### Dataset content

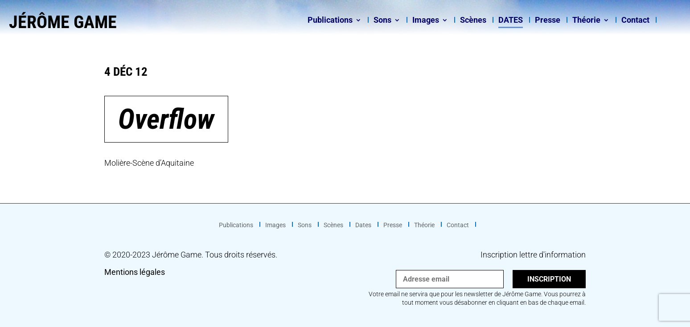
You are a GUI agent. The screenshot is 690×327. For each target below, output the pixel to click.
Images (425, 21)
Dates (510, 21)
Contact (635, 21)
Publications (330, 21)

######

How many lines of the records contain the string "screenshot", counting only case-exact matches? Reply with the number alone.

Written response
1